(Set of tasks):
a) In the campaign blog post, whose questions does the author answer?
b) Resume the campaign blog post right after its last sentence, in the same voice.

(Document passage):
☆ ☆ ☆ ☆ ☆

Friday, September 15, 2006

Mom Answers Important Questions From Opponent


For anybody who doesn't think I'm a serious candidate, think again. I got some very important questions on this blog already, and I just announced my campaign today.

That's what happens when your last name is unique yet instantly recognizable around the world. My opponents have no chance against me. No chance at all.

What follows is my response to Libertarian Presidential Candidate Kent McManigal and I'm sure everyone will find those answers to be both brilliant and thought-provoking.

Hiya, Kent, and thanks for blogging. That's showing good leadership.

I will answer your very important issue questions in the order received, although of course like any good President I reserve the right to later say I didn't say what I said:

"Wanna debate?"

Sure, that would be a lot of fun. We could have the very first blogospheric debates in history. Sure, it'll be a pain in the ass for people to go back and forth between our blogs, but that's their problem, not ours.

☆ ☆ ☆ ☆ ☆

(Provided information):
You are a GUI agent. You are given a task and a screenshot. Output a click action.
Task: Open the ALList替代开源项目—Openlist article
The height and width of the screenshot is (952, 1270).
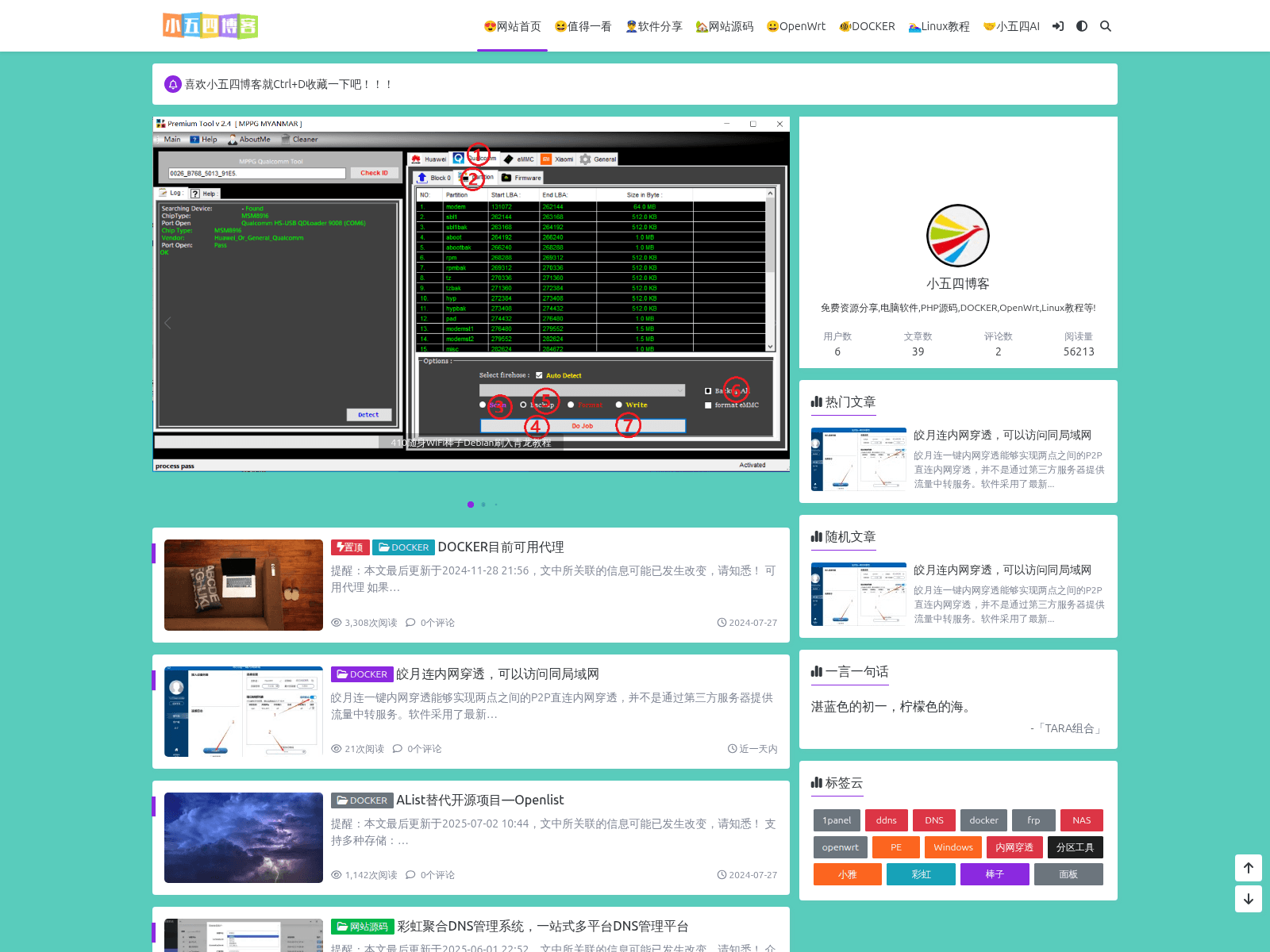pos(479,800)

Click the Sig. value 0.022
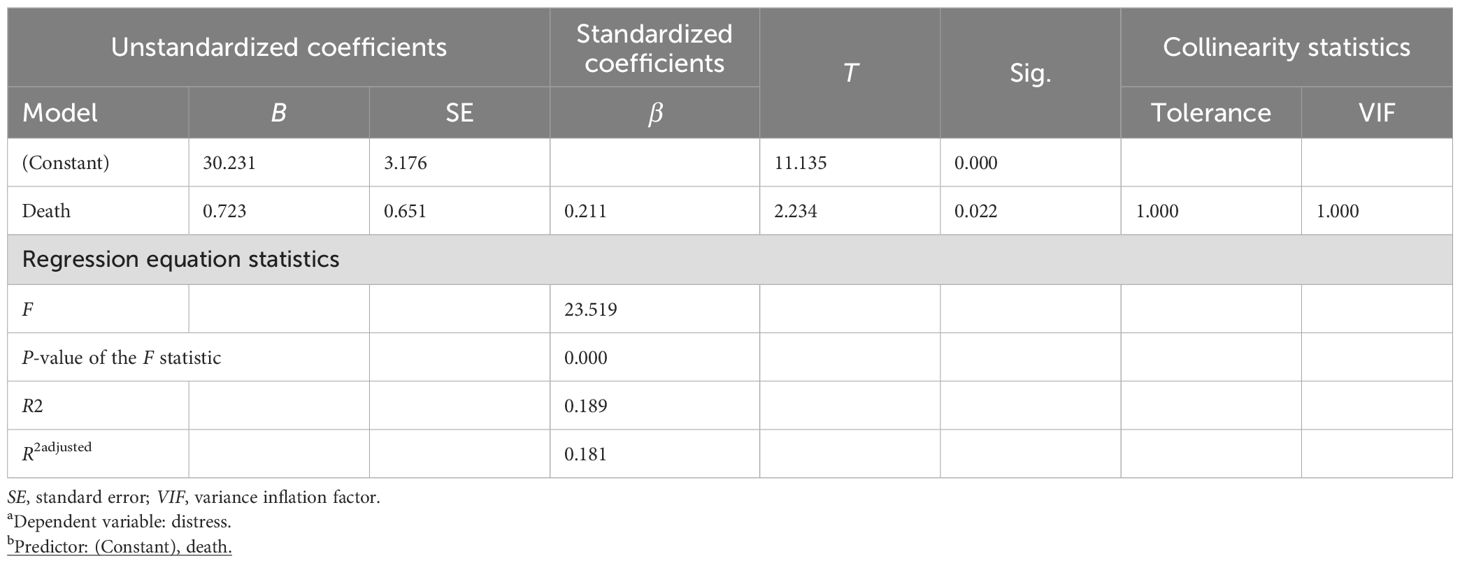click(x=975, y=212)

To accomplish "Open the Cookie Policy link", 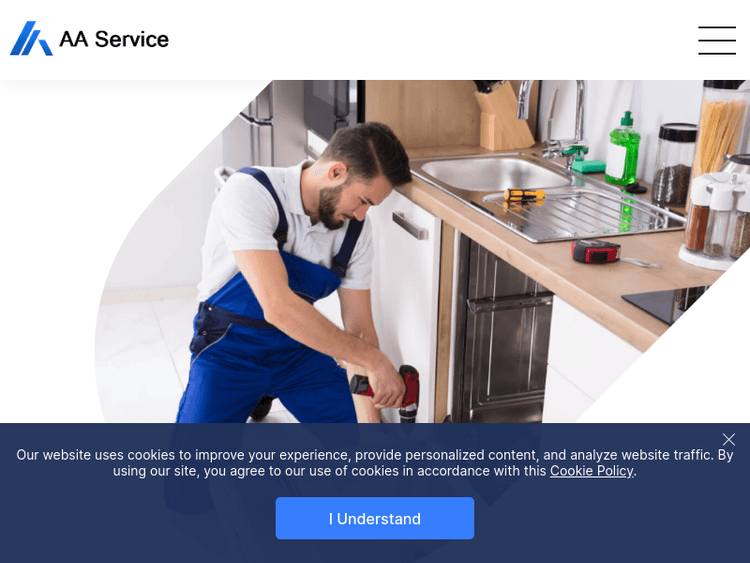I will pos(591,471).
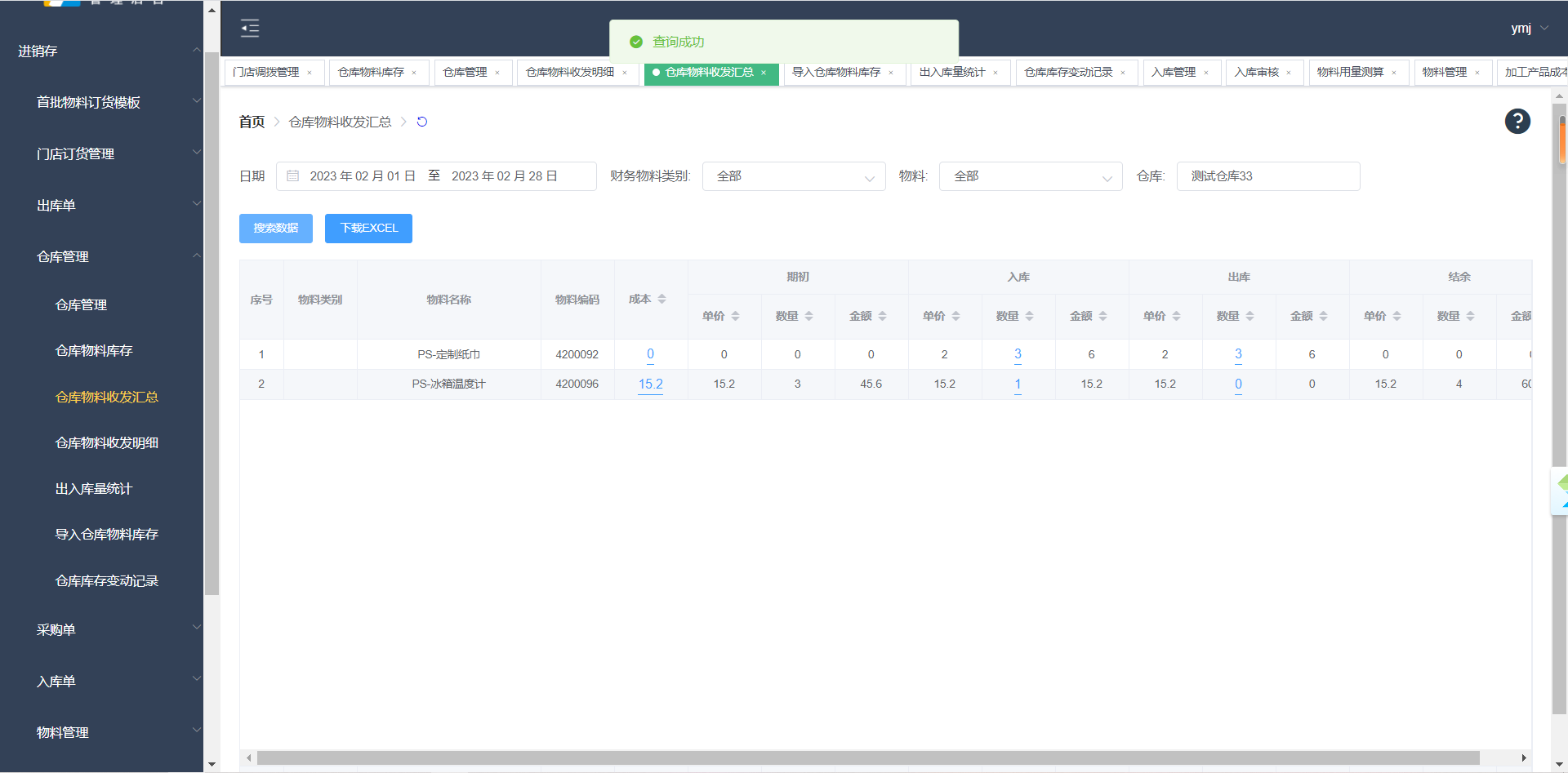1568x773 pixels.
Task: Sort 入库 数量 column using sort arrows
Action: pos(1029,316)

☆ ☆ ☆ ☆ ☆

(Answers provided):
a) Libertarian Presidential Candidate Kent McManigal.

b)
"Paper or plastic?"

Paper. Plastic takes too long to biodegrade and, even more importantly, it doesn't keep my groceries upright in the trunk.


"Do you plan any hunger strikes?"

I would, except that, if I lost too much weight, everybody would then automatically assume I'm a supermodel rather than a serious Presidential candidate. I therefore don't see the publicity value in starving myself, unless of course I simultaneously shave my head, wear a toga, perform an exorcism, and threaten to set myself on fire.


"If not togas, what about suits of armor?"

I can wear a dress ... er, I mean, a toga ... without looking like a really ugly cross-dresser. My opponent Gene Chapman can't make that claim, and I doubt you can either. That's yet another important reason why everyone in America should vote for "Mom" in the 2008 elections!

I'm kinda petite, so the suit of armor might be a bit much for me. I might make my Halloween Advisor wear one, though.


"Does it really depend on what the definition of "is" is?"

Yes, it does, and in fact that is the most important question facing our great country today. See, "is" is a real word, unless you're under investigation while President. Then, its definition mysteriously becomes so ambiguous that not even Daniel Webster could define it. I plan to use that Presidential prerogative to my full advantage, especially if Brad Pitt visits the White House.


"Does this make my butt look fat?"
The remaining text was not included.